Planks will soon be mandatory for Marine Corps physical fitness test ― completely replacing timed crunches.
The change will take place in 2023, according to a MARADMIN released Thursday.
“For decades, the Marine Corps has used sit-ups and crunches to both improve and assess abdominal endurance,” Capt. Samuel Stephenson, a spokesman for Marine Corps Training and Education Command, said in an email. “However, research has shown that sit-ups and crunches with the feet restrained require significant hip flexor activation. This has been linked to an increased risk of injury, including lower back pain due to increased lumbar lordosis.”
Though the Marine Corps knew crunches were more of an injury risk, the service branch has not conducted any studies to find out exactly how big the problem is.
“There is no current research showing long term effects of the plank versus crunches, although we do know that the crunches place stress on the spinal column, neck, and cervical spine due to the repetitive loading and increased use of hip flexors,” Maj. Lindsey Slyman, the programs and assessments section head, Human Performance Branch, Policy and Standards Division, Training and Education Command, told Marine Corps Times in an email.
In addition to reducing injuries the Corps sees the plank as a better measure of core strength and endurance than crunches.
“The plank’s isometric hold requires constant muscle activation, activates almost twice as many muscles as the crunch, and has been proven to be most reliable in measuring the true endurance required for daily activity function,” Stephenson said in the email.
Since the plank was made an option in 2019, very few Marines have chosen to perform one over the timed crunches.
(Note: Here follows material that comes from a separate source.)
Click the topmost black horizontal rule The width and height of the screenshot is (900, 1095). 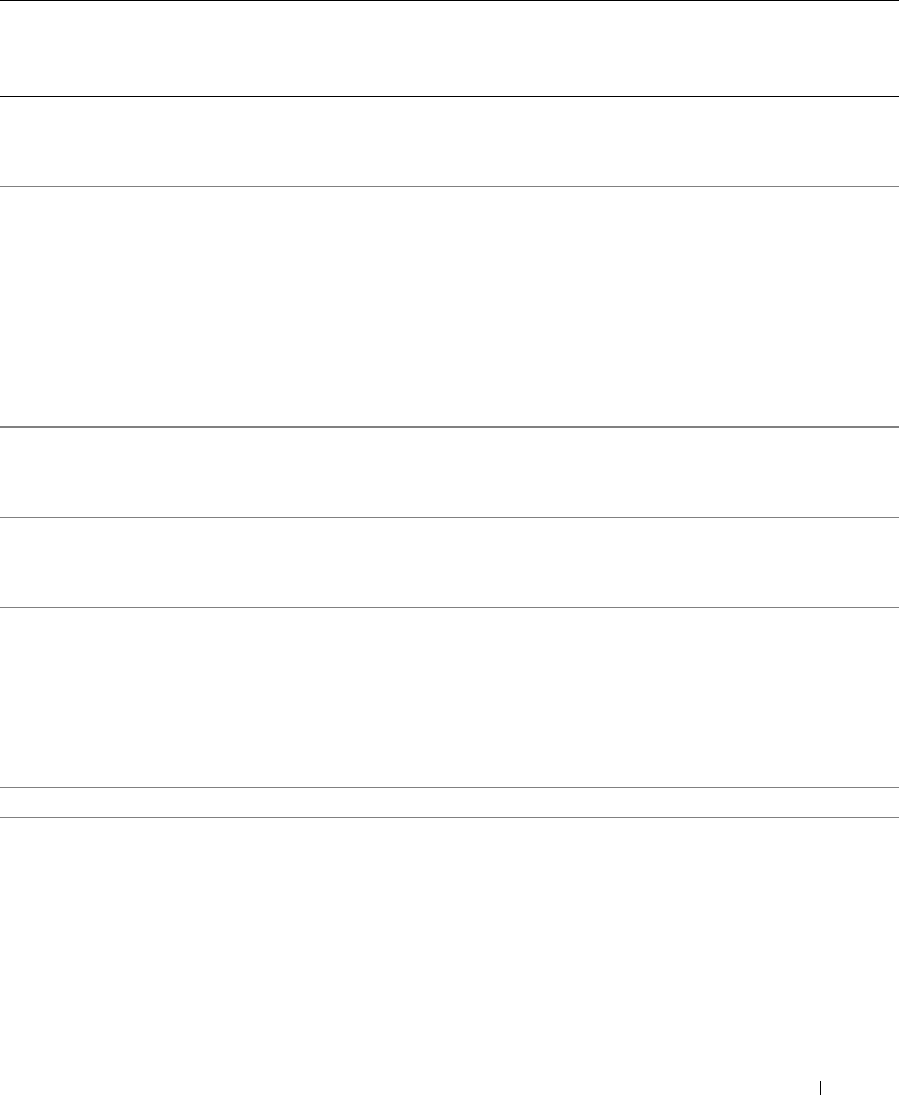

In 2020 only 3 percent of the Marine Corps chose the plank prior to the PFT season being cut short by the COVID-19 pandemic.
In 2021 only 6.9 percent of Marines opted to perform the plank over the traditional crunches.
In addition to making the plank mandatory in 2023, the Corps will make adjustments to plank scoring, which will go into effect in 2022.
When the plank was introduced Marines were required to hold the plank position for one minute and three second to hit the minimum score and four minutes and 20 seconds to achieve the max score.
Of the 6.9 percent of Marines who opted to perform the plank in 2021, 69.4 percent managed to max out the score while no Marines failed the event, Stephenson told Marine Corps Times.
Using that data the Corps has lowered the max score and raised the minimum score.
To receive max points for the plank portion of the PFT Marines will now have to hold the position for only 3 minutes and 45 seconds, according to the MARADMIN.
The minimum time to pass the event is now one minute and 10 seconds, according to the MARADMIN.
In 2021 74.5 percent of Marines achieved the new max time, while 0.1 percent of Marines would have failed the updated minimum time, Stephenson said.
As more Marines perform the plank in the coming years, the Corps will monitor results and adjust the scores accordingly.
“All human performance policies and standards are in a constant state of analysis, assessment, and modification if necessary,” Brian McGuire, the human performance branch head, Policy and Standards Division, Training and Education Command, told Marine Corps Times in an email.
In conjunction with the release of the MARADMIN the Corps will release a brief training plan to help Marines in the fleet improve plank times.
“The plank is a foundational movement and is already worked into fitness programming that Force Fitness Instructors, Recruiters, OSOs and Entry Level Training schools utilize, thus no large changes are planned,” Slyman said.
“But, as a part of this announcement, Human Performance Branch is releasing a four-week training program to provide individuals tools to train specifically for the plank portion of the physical fitness test.”